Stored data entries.
· · · · · · ·
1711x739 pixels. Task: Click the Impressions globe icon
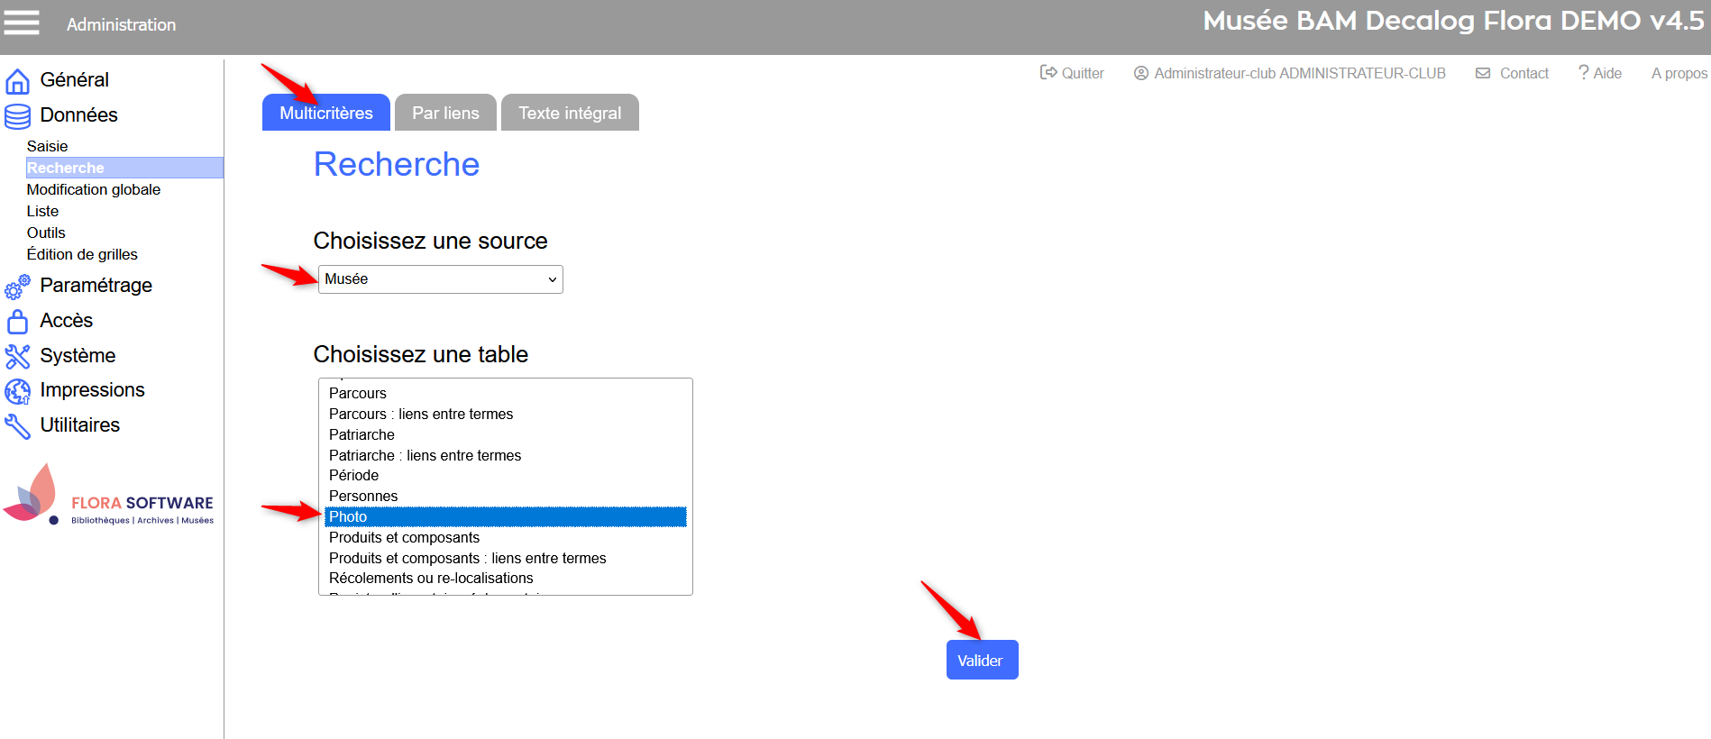point(17,391)
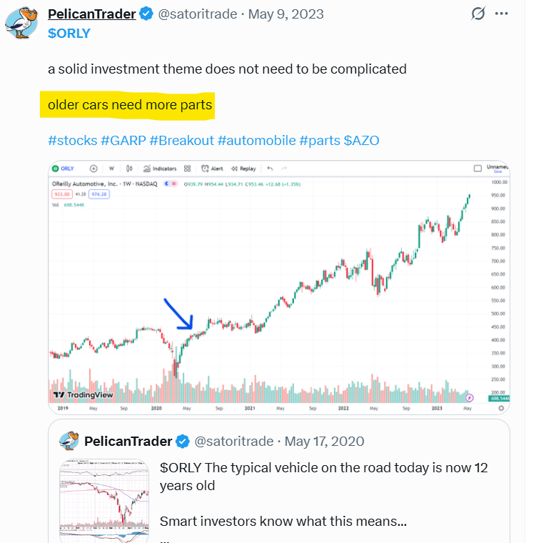Click the PelicanTrader pelican avatar
Image resolution: width=541 pixels, height=543 pixels.
(21, 22)
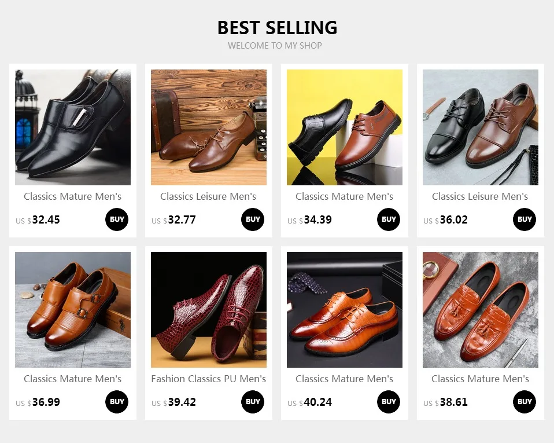Click BUY button for $32.45 shoes
Image resolution: width=554 pixels, height=443 pixels.
117,219
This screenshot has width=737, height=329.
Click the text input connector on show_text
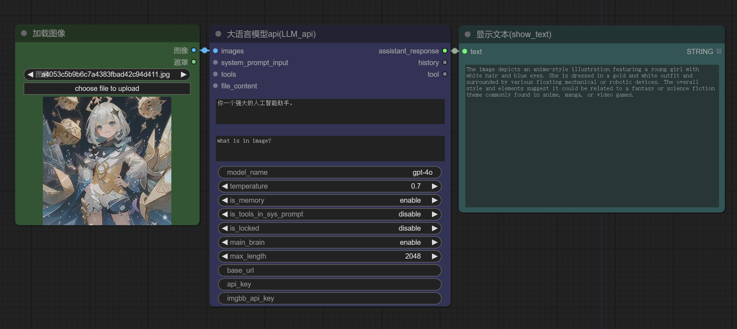[465, 52]
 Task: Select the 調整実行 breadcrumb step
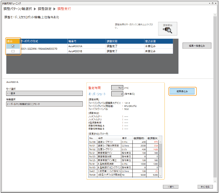64,9
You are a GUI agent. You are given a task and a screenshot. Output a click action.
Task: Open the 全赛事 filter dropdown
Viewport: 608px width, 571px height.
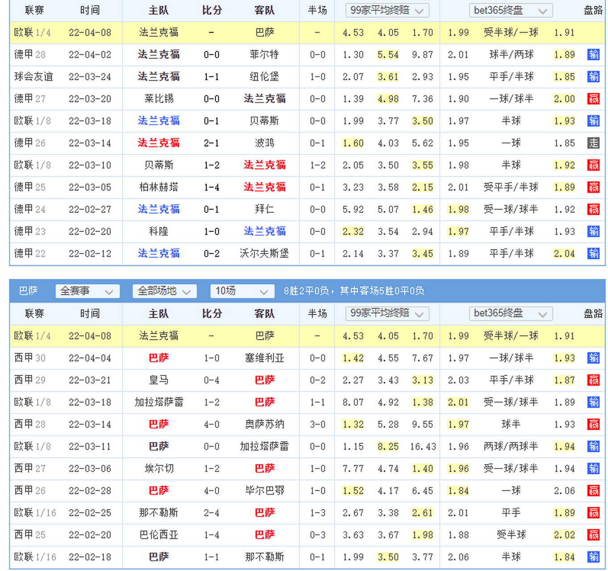pos(87,291)
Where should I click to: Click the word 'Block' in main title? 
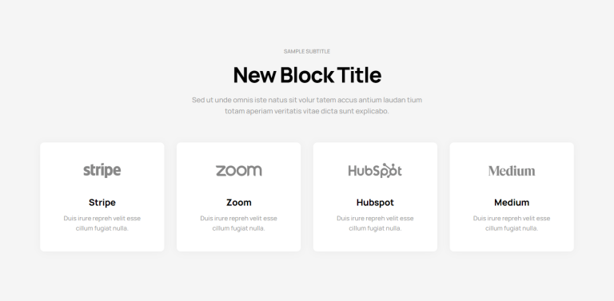tap(307, 75)
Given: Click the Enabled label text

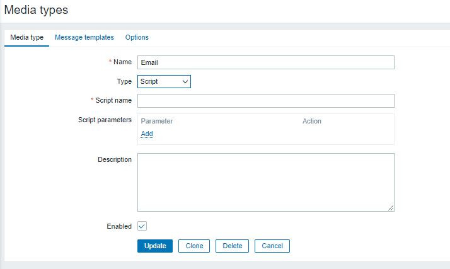Looking at the screenshot, I should (119, 226).
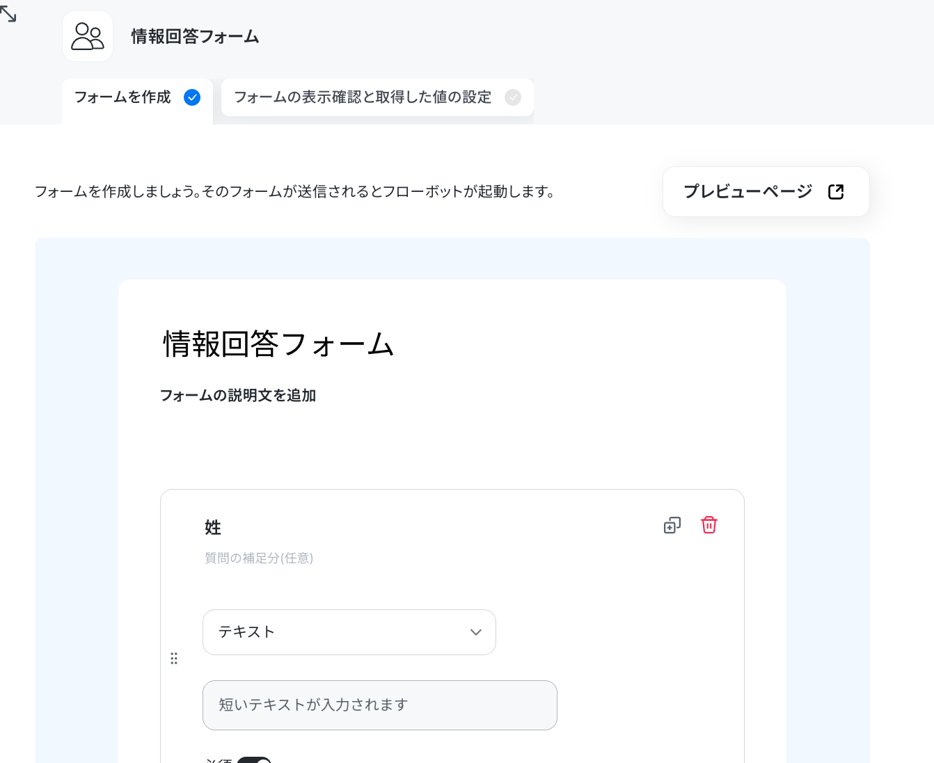Click the chevron arrow in the テキスト dropdown

(x=476, y=632)
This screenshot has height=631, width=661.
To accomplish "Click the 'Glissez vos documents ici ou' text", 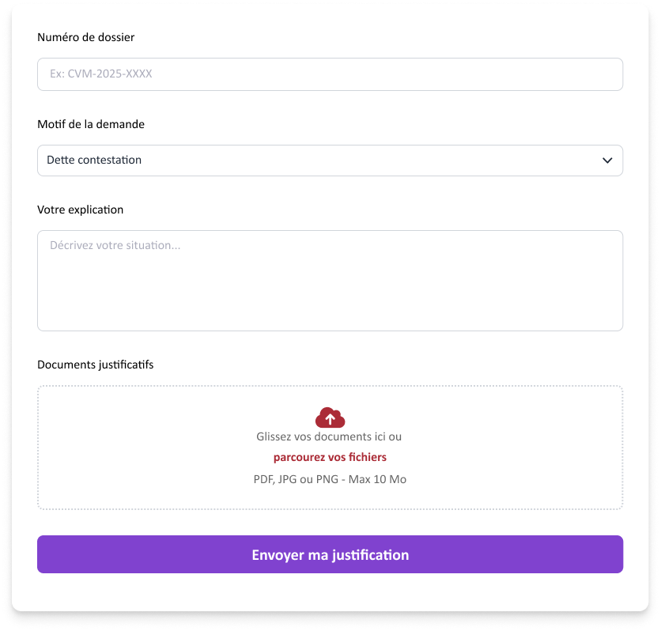I will (329, 436).
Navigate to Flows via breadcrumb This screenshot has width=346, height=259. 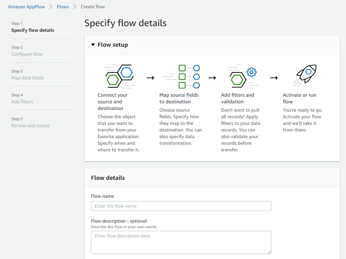point(63,6)
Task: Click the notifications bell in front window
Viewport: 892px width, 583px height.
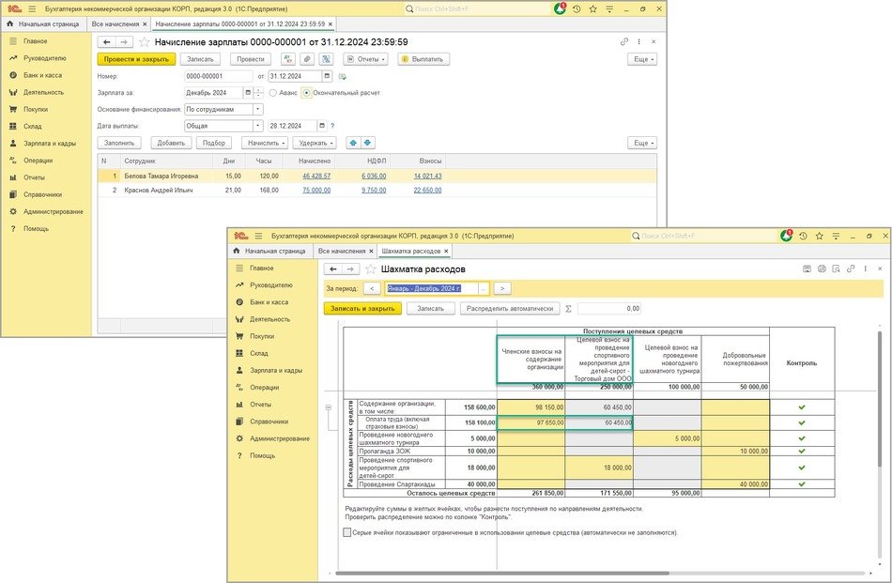Action: pos(785,234)
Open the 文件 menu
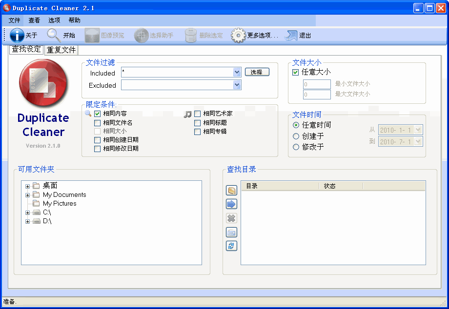This screenshot has height=309, width=449. click(15, 20)
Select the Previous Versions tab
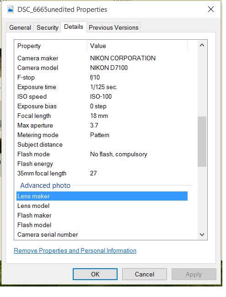The image size is (226, 297). pyautogui.click(x=113, y=28)
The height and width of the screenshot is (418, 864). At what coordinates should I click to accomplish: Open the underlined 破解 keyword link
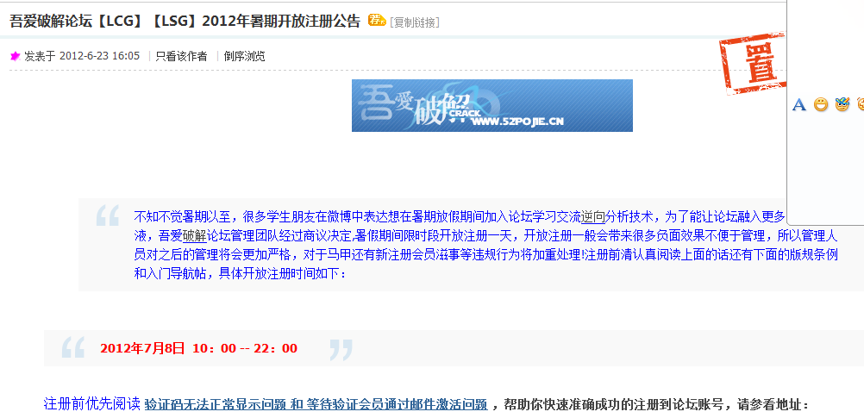point(194,236)
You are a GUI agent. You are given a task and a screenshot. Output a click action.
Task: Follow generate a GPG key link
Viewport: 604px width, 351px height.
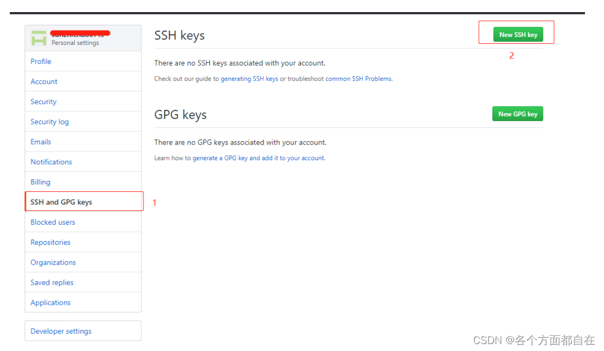click(220, 158)
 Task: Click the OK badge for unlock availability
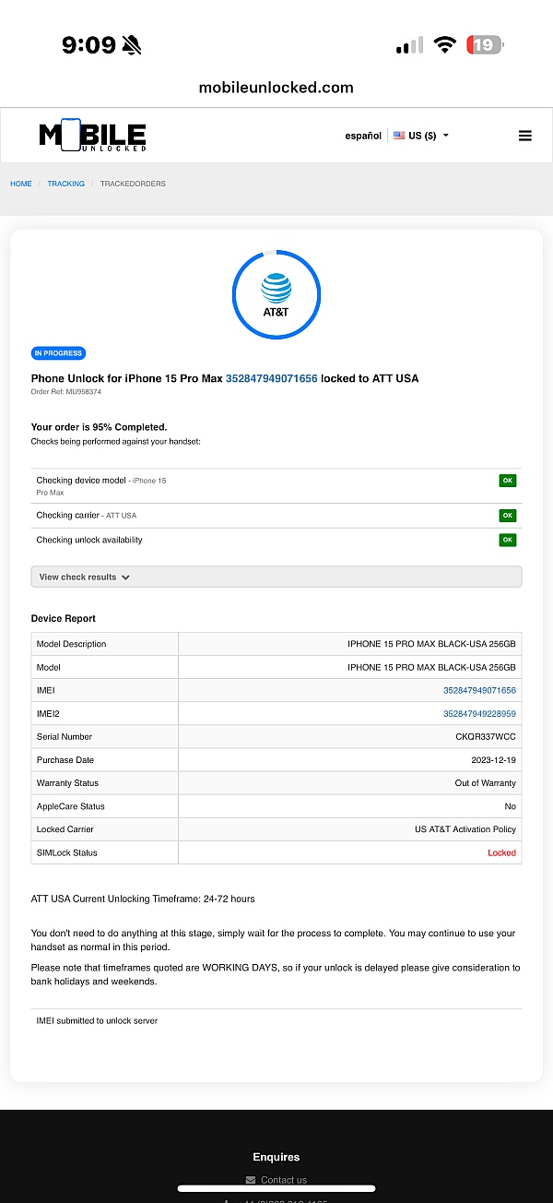point(508,541)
· · · · · · ·
WHAT THE TASK REQUIRES. Each line from the one that contains "Task: Click the OK" through the end of the records should be restated exactly; include both end lines and leave any pictures out.

EXERCISE OUTPUT.
 Task: Click the OK badge for unlock availability
point(508,541)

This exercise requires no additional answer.